** Activity **
Taking the data below, please print only the lines from the line holding "Click the Cancel button" to the line holding "The height and", inclusive, with pictures omitted.

Stored data:
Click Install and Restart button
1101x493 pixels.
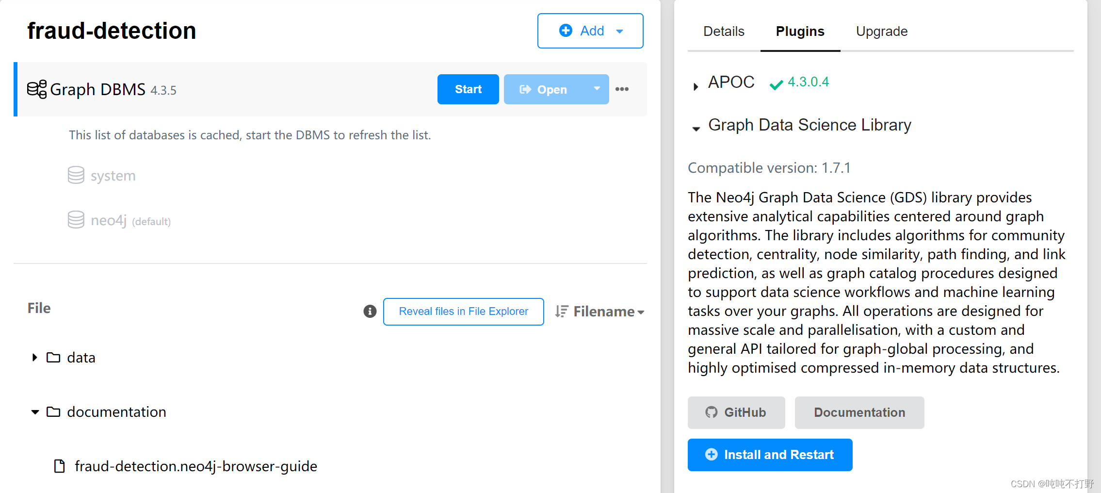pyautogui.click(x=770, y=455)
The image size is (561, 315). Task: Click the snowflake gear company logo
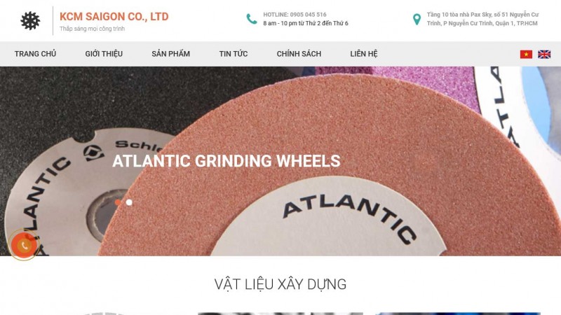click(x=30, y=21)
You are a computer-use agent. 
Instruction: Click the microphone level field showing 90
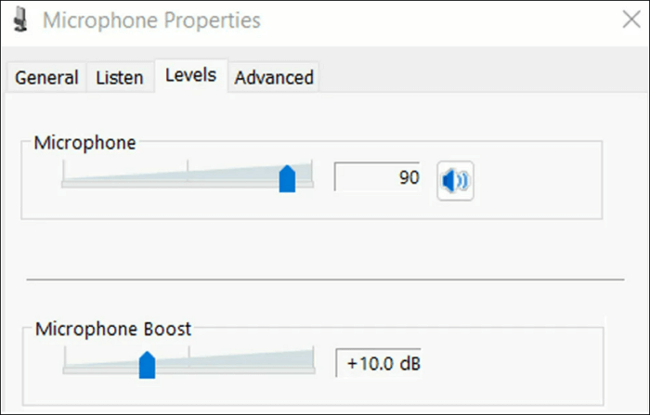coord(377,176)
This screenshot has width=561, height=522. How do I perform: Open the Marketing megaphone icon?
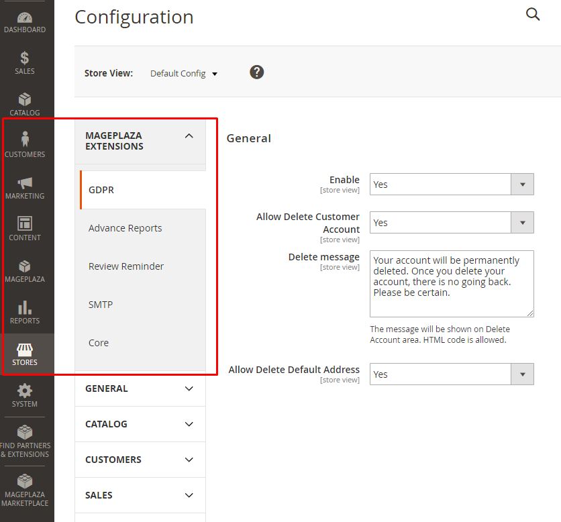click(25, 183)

...

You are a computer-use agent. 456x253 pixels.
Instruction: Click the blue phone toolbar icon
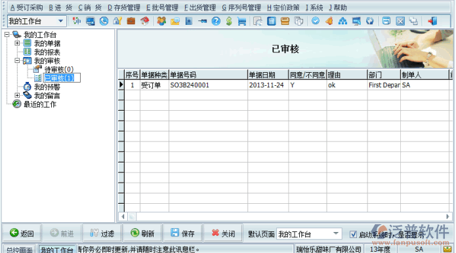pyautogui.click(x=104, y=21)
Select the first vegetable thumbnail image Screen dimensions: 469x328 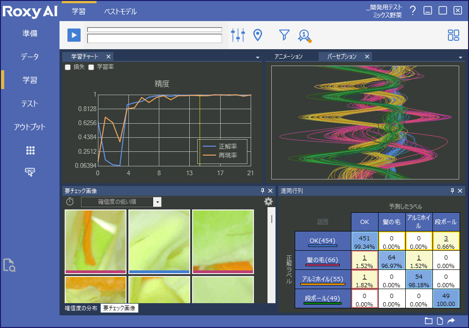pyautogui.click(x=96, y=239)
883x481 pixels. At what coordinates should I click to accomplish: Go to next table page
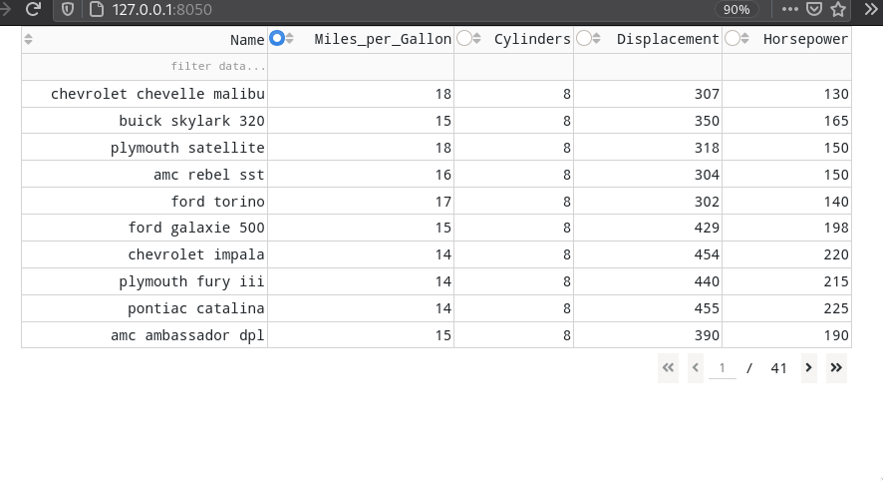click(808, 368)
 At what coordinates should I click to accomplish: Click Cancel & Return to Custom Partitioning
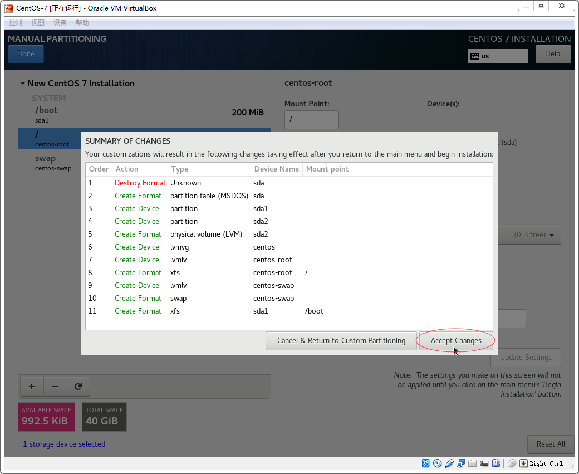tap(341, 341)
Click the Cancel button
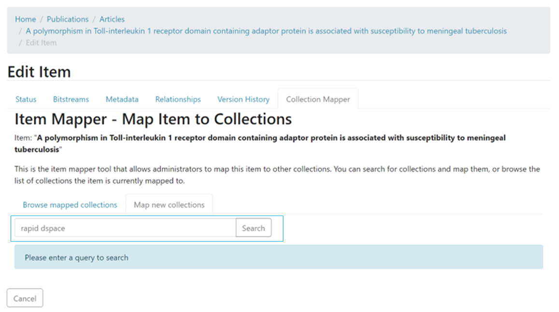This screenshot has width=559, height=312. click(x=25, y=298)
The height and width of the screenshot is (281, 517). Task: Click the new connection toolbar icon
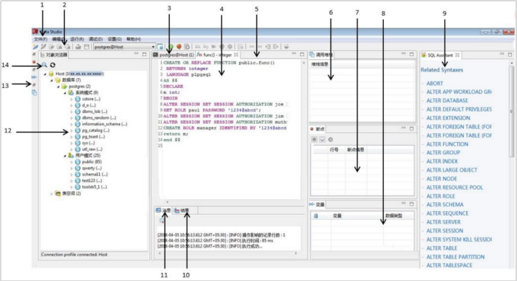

** Solution for this problem **
Click the Cancel button
This screenshot has width=559, height=312. click(x=25, y=298)
The height and width of the screenshot is (281, 517). Task: Click the new connection toolbar icon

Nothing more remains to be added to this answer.